Segment Start: The records
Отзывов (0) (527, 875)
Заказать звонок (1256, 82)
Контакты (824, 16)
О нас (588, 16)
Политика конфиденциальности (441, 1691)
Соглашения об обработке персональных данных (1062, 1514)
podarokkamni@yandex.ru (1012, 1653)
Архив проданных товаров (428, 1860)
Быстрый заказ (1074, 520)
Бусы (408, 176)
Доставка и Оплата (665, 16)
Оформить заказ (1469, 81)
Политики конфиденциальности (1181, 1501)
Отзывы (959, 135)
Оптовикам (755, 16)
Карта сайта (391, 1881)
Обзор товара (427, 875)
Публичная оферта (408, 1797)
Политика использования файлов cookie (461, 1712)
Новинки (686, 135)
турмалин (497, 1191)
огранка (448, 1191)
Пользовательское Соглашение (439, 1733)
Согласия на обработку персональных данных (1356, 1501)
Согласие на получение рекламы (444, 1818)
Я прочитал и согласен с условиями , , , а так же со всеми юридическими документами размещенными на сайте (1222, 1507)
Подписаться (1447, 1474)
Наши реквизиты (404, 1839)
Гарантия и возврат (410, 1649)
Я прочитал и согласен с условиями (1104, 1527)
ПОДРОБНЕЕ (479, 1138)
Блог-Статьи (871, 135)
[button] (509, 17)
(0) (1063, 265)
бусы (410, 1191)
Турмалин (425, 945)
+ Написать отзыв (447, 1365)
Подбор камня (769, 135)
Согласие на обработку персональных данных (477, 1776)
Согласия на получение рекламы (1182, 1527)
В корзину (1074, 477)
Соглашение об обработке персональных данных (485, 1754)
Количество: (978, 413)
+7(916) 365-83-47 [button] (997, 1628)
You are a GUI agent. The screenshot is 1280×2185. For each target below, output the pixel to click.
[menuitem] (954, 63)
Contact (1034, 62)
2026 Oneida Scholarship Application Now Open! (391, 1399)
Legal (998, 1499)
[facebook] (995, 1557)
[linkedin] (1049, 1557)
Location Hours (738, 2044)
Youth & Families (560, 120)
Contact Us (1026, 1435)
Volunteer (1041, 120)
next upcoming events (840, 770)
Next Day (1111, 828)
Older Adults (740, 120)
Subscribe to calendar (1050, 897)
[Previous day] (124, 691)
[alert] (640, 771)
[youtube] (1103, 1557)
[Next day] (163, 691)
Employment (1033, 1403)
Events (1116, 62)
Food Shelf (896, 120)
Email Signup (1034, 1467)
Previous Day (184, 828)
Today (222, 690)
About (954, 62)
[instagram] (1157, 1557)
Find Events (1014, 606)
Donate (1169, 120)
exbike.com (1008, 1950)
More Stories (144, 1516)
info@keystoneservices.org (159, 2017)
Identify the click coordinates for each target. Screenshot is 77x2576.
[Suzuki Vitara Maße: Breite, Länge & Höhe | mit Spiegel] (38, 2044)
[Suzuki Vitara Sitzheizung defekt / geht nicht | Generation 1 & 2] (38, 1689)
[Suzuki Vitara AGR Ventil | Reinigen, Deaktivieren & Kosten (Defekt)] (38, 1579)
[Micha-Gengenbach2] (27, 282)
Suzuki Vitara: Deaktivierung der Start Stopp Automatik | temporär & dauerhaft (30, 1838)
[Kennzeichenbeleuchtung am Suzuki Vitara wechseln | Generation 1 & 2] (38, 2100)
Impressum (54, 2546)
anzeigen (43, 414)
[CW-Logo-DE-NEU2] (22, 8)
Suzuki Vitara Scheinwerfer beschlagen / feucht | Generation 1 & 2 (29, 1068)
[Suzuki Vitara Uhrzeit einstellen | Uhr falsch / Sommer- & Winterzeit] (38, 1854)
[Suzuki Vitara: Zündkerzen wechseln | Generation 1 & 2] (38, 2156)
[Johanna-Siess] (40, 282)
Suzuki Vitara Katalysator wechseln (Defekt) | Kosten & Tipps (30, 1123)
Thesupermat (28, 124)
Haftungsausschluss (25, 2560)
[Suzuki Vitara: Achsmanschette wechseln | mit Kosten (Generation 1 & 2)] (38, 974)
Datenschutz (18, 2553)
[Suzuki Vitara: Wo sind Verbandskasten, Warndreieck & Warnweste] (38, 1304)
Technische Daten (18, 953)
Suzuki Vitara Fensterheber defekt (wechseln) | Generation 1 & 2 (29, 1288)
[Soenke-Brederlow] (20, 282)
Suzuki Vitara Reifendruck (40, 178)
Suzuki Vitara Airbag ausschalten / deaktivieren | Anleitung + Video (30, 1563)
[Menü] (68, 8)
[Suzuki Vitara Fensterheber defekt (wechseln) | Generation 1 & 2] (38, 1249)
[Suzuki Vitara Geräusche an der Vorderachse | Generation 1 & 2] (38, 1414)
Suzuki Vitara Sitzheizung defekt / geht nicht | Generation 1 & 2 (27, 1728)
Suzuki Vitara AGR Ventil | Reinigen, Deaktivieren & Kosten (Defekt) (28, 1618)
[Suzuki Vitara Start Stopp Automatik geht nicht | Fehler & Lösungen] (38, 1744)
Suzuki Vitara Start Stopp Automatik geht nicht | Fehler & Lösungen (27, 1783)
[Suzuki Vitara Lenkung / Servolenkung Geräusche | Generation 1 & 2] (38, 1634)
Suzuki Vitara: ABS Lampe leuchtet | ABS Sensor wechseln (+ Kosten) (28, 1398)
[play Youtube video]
Segment End: The records
▸ **Exercise details**: Check each line above for the string "Sitzheizung", then copy the ones that have it.

▸ **Response to this exercise**:
[Suzuki Vitara Sitzheizung defekt / geht nicht | Generation 1 & 2] (38, 1689)
Suzuki Vitara Sitzheizung defekt / geht nicht | Generation 1 & 2 (27, 1728)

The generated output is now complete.